Designing an Effective Course to Improve Cybersecurity Awareness for Engineering Faculties

Abstract

In the light of the expanding digitization, connectivity and interconnection of machines, products, and services in Industrie 4.0, the increasing trend of digitalization and transformation to cyber-physical production systems reveal serious cybersecurity-related issues. BSI (the federal office for information security) in Germany has compiled a list of the most cybersecurity threats faced by manufacturing and process automation systems. The results show that the top threats are social engineering and phishing. From these two threats, it is clear that use of non-technical means like human weaknesses and/or unawareness is gaining a lot of prominence. The aim is to gain unauthorized access to target information and IT systems. Furthermore, the goal is to install malware in the victim’s systems, for example, by opening infected attachments. Therefore, human factor becomes a widely discussed topic by cybersecurity incidents nowadays. Facing these threats by utilizing technical measurements alone is not sufficient.

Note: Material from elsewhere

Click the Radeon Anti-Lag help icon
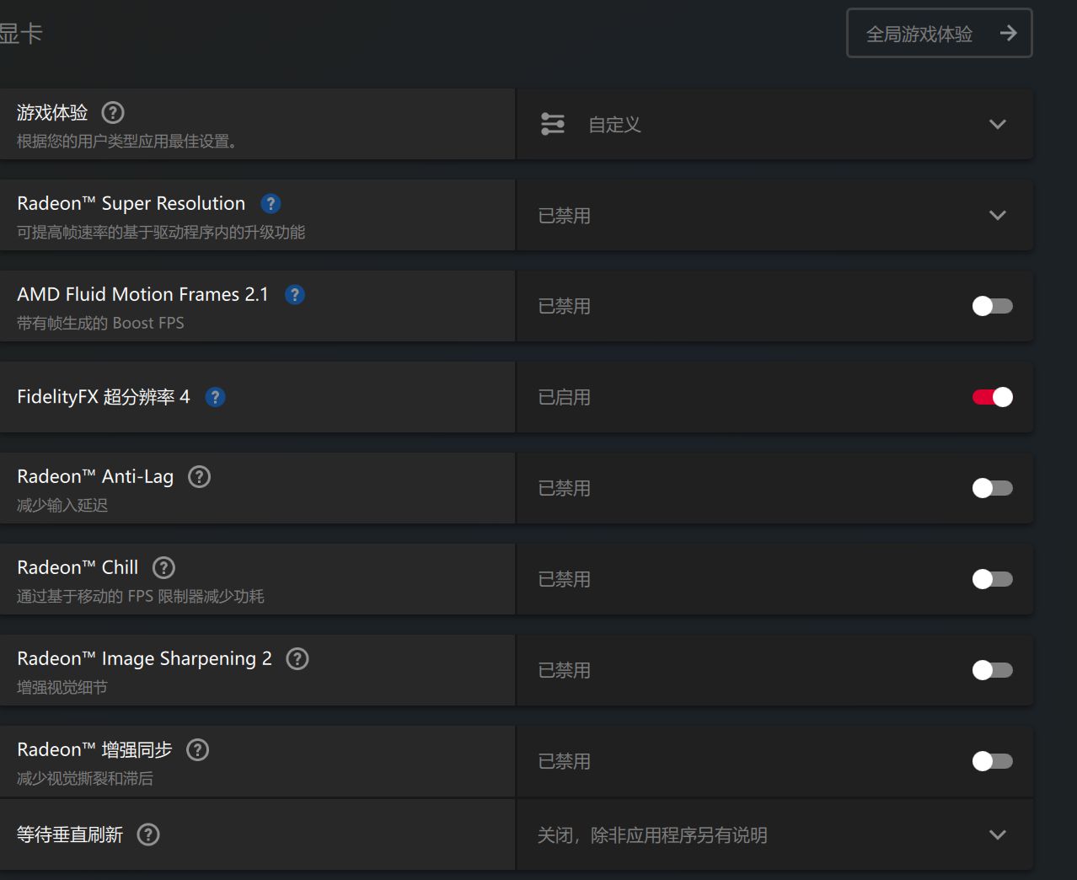Viewport: 1077px width, 880px height. pos(199,476)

Thus, it is important to provide engineers with an adequate cybersecurity awareness like, new possible threats and risks caused by extensive using of digitization. To fill this gap of knowledge at engineering faculties, this paper presents an effective course that concentrates on cybersecurity issues. The focus is to improve the ability to understand and detect these new cybersecurity threats in the industry. By designing this innovative and effective course, a new assessment model is developed. The model is based on important aspects that are required for enhancing student’s social competences and skills. In the first step, students should work together in teams on a given problem based on best practice examples and contents learned during the course. Another aspect that the mentioned assessment model focuses on is giving a feedback review. In this phase, students have to read the paper of another group and then give a systematic feedback according to specific identified criteria. In the final step, students have to present the results and discuss them with the advisor and then get their grades. Our findings show that there is an acute lack of social competence and skill enhancement by the engineering faculties. We believe that these skills are fundamental for engineering careers and therefore are intensively considered in the introduced course and assessment model.